I believe that a law is sacred, precedent-based and trumps everything else. Euthanasia and assisted suicide subordinate law to other goals. The Holocaust and the gulag were consequences of legal subordination; in the U.S.S.R. to “economic equality,” in Nazi Germany to “racial purity.” Unspeakable crimes against humanity resulted.
If we relax timeless prohibitions against killing, the vulnerable or disenfranchised might be victimized. It happened in Russia, Germany and here.
In China, healthy prisoners are being executed without due process or for non-capital crimes. According to some human rights organizations, their organs are then sold or used to make cosmetic products. Since medicine now defines clinical death; might not the goal posts be altered for such “need”?
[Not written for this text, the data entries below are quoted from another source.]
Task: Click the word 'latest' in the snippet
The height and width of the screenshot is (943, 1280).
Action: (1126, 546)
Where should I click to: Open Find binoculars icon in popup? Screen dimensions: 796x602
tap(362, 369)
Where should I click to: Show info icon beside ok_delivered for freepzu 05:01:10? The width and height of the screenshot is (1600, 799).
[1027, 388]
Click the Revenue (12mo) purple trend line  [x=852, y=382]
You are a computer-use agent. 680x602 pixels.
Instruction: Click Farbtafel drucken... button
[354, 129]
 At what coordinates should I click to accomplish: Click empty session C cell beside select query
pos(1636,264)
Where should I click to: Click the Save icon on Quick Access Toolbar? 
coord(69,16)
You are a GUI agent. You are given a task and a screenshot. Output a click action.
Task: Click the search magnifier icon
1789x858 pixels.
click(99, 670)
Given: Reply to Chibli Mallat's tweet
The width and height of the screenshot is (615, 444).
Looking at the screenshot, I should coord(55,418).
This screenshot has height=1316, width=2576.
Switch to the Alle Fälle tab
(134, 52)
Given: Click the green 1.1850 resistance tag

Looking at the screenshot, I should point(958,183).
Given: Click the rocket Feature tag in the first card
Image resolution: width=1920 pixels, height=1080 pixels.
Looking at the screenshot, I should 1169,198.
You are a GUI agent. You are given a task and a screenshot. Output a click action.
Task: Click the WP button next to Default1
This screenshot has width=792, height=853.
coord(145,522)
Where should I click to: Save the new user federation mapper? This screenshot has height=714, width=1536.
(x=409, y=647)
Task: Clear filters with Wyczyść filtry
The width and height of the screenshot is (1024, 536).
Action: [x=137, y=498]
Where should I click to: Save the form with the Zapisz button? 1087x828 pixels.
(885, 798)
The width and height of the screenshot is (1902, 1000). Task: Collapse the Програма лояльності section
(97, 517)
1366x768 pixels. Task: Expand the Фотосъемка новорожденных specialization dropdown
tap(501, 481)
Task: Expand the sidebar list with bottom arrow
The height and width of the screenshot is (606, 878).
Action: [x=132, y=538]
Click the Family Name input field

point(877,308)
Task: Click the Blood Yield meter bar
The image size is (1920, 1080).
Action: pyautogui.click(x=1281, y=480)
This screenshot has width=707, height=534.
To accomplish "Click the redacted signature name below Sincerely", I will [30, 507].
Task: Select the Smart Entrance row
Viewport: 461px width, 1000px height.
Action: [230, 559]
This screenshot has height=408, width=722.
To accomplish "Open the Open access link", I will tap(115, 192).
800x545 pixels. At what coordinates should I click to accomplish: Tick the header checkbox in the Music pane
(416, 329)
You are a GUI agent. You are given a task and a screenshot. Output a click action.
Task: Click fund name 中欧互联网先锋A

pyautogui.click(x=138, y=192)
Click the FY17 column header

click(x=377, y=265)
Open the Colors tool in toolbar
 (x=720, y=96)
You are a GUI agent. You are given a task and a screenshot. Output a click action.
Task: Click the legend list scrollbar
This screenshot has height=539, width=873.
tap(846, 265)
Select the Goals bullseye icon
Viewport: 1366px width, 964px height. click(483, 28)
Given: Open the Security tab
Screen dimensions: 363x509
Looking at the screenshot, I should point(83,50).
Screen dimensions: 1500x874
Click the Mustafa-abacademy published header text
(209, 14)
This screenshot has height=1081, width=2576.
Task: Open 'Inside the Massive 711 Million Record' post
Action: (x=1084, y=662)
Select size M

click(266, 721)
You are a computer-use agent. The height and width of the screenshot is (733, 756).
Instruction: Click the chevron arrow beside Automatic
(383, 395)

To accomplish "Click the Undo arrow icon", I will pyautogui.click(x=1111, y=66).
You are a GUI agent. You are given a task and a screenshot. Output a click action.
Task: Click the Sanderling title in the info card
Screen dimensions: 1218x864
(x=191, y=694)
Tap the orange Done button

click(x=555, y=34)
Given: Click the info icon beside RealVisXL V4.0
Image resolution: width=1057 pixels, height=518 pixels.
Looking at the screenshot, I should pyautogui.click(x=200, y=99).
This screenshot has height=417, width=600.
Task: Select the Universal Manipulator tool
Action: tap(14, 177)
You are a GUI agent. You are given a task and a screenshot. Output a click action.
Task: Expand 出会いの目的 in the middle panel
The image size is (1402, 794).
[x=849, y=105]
If, in pursuit of this secular humanist utopia by corrupting law, we succeed by progressively undermining the spiritual life and heritage of this country, how are we going to mold conduct and character, especially of the young, and channel behavior into constructive pursuits? What meaning can death, or life, then have?
Parents, schools, police and courts are overwhelmed; prisons overflow.
Scripture and history warn that nature is fallen. Law, as teacher, is redemptive. Or don’t we believe that anymore, either?